TASK DETAILS => All of the data must be retyped exactly, with nothing left out.

Stored items
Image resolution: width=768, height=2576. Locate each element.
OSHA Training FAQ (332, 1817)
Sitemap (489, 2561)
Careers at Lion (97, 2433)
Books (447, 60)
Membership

EXERCISE OUTPUT =>
Image resolution: width=768, height=2576. Locate each element.
OSHA Training FAQ (332, 1817)
Sitemap (489, 2561)
Careers at Lion (97, 2433)
Books (447, 60)
Membership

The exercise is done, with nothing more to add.